Les rapports de domination liés à la classe, au genre, à la race ou à la condition physique et mentale, et plus généralement l'oppression dérivée des privilèges systémiques, n'épargnent pas le monde du militantisme. Par conséquent, les militants des collectifs de lutte sont appelés à partager leurs efforts entre l'amélioration interne de leurs structures d'organisation et d'eux-mêmes d'une part – en commençant par la prise de conscience de leur propre position située par rapport à ces privilèges – et d'autre part le combat externe relatif à leur(s) cause(s) spécifique(s), sous peine de divisions intestines et de discrédit qui constituent certaines parmi les armes principales du pouvoir.
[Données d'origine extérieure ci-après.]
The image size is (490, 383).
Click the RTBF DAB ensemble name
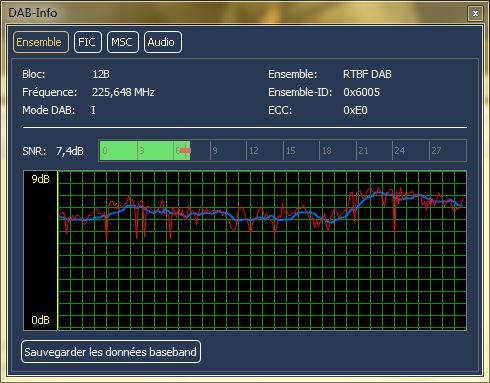pos(367,74)
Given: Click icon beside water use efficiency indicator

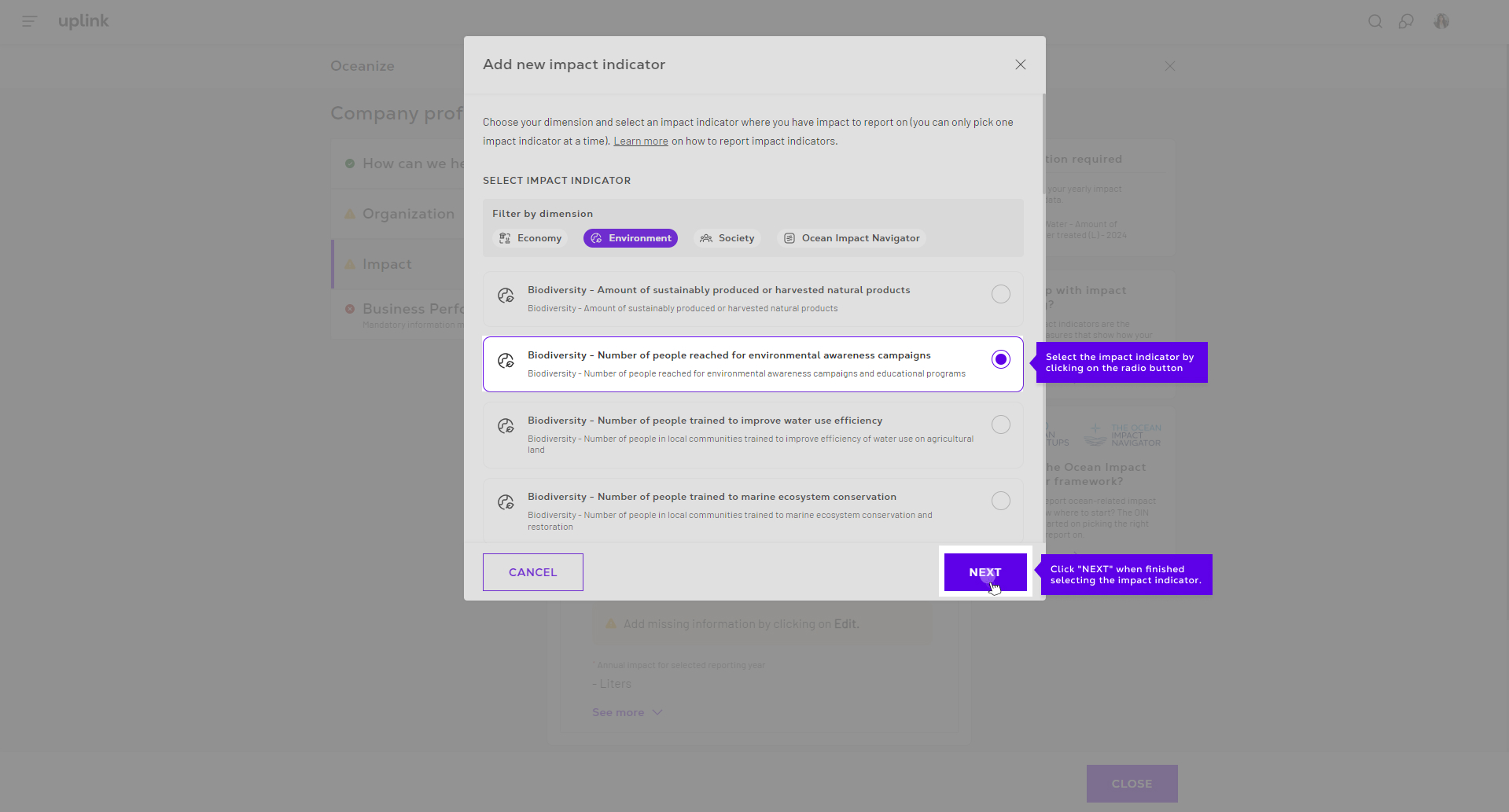Looking at the screenshot, I should pyautogui.click(x=506, y=426).
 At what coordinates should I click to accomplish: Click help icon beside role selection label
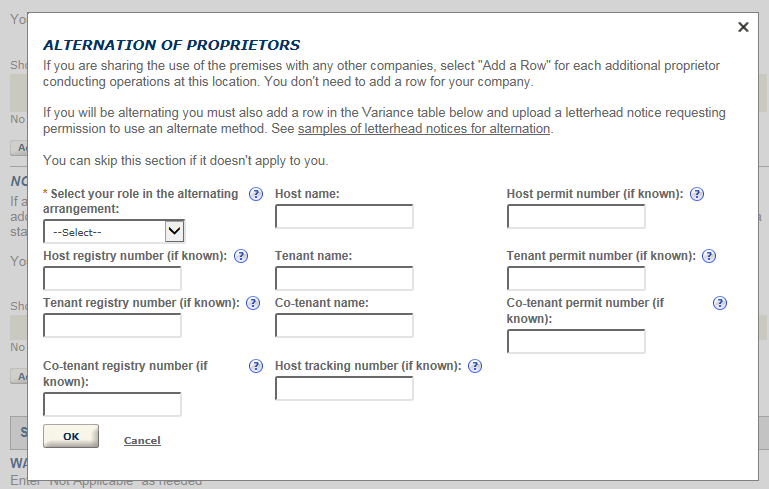(x=256, y=194)
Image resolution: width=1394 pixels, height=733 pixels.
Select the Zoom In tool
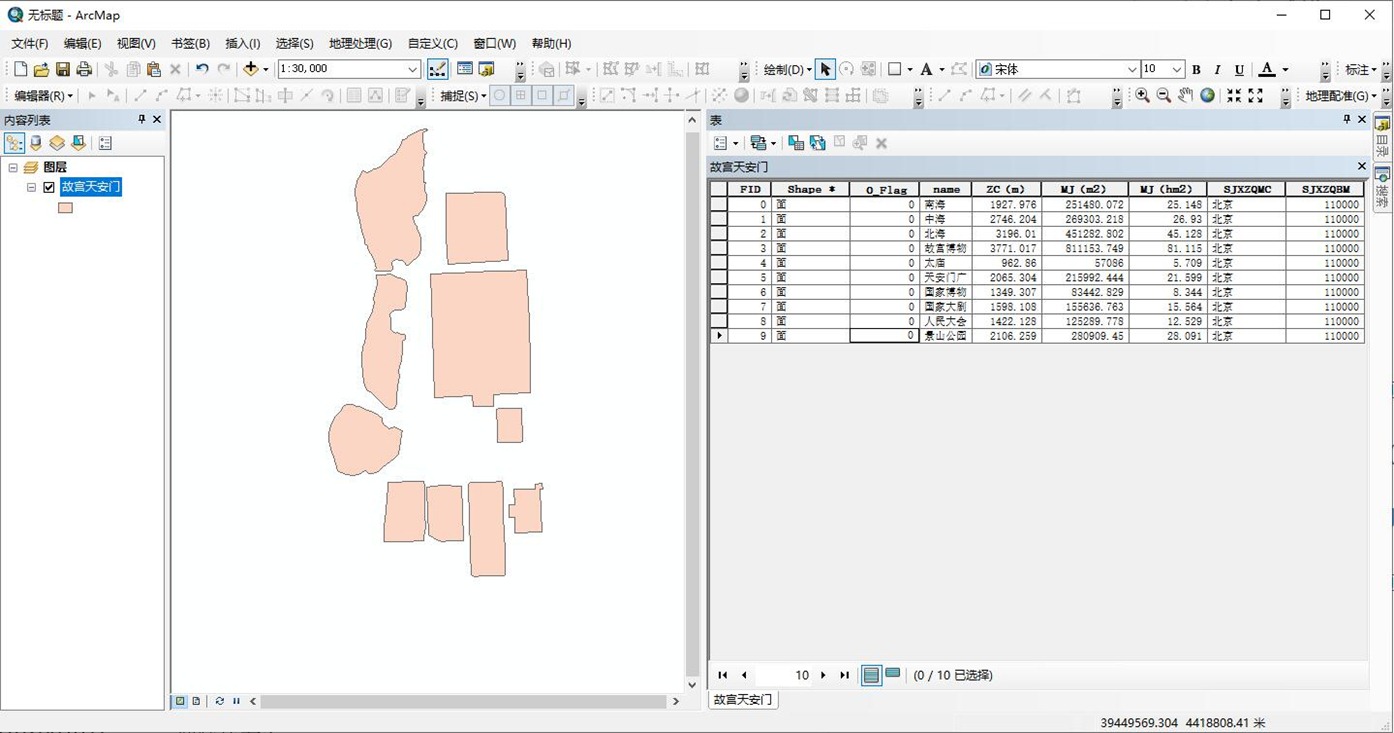1142,96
L'intersectionnalité des causes, l'aménagement d'espaces de non-mixité au sein des mouvements, la responsabilisation et prise de parole voire le leadership des « premier.es concerné.es », la conscientisation des militant.es par des formations internes, la règle de « s'exposer plus quand on risque moins », ainsi que les principes contenus dans les dénommés Accords de Jemez ('Jemez Principles') élaborés en 1996 aux États-Unis par des collectifs écologistes en lutte contre l'ALENA (Accord de libre-échange nord-américain), constituent les principaux acquis visant à « lutter ensemble » par des moyens de démocratie interne. Voici six des dix principes des Accords de Jemez cités (pp. 355-358) : #1 : Être inclusif.ves ; #2 : Mettre l'accent sur l'organisation par le bas ; #3 : Laisser parler les gens pour elles.eux mêmes ; #4 : Travailler ensemble dans la solidarité et la réciprocité ; #5. Construire des relations justes entre nous ; #6. S'engager à changer.
Néanmoins l'autrice, qui bénéficie elle-même d'un passé nourri de nombreux terrains de lutte depuis celle contre la loi du CPE lorsqu'elle était étudiante, et en particulier d'une riche expérience à la ZAD de Notre-Dame-des-Landes, renonce à rédiger un vade-mecum de bonnes pratiques à l'usage des militants. Composant ici un ouvrage qui se situe à mi-chemin entre l'essai et la recherche sociologique de terrain, sa méthodologie a consisté à aller à la rencontre de différents collectifs de lutte en France, Grande-Bretagne, Israël, États-Unis, afin d'explorer les pratiques adoptées pour mener cette transformation sur les deux fronts, interne et externe. Du caractère hybride de cette méthodologie découle une imbrication entre réflexions théoriques, prévalentes dans la première partie de l'ouvrage mais repérables tout au long du texte, et empirisme, notamment par les témoignages restitués dans les chap. consacrés à chaque organisation (témoignages ayant leur point d'orgue dans la partie terminale intitulée « Entretiens »), mais également par quelques expériences personnelles particulièrement appréciables, dont le livre est parsemé et qui servent aussi à situer l'autrice. Il est probable que le choix des collectifs ait été effectué précisément en fonction de leur représentativité en termes d'intersectionnalité et/ou d'une réflexion plus poussée sur ces problématiques de pratiques internes.
La conclusion, néanmoins (cf. cit. 10), invite à la nuance, au refus du dogmatisme, à l'exportation mécanique et obtuse de principes figés. Si la partie empirique m'a semblé perdre du tranchant des réflexions théoriques parce qu'elle n'est pas du tout succincte, elle force néanmoins l'admiration par la hauteur éthique des préoccupations et des tentatives de solution envisagées et justement par la synthèse opérée sur des terrains, des causes et des contextes très divers, tous nécessaires et complémentaires. On notera aussi les très belles réflexions sur les motivations individuelles du militantisme.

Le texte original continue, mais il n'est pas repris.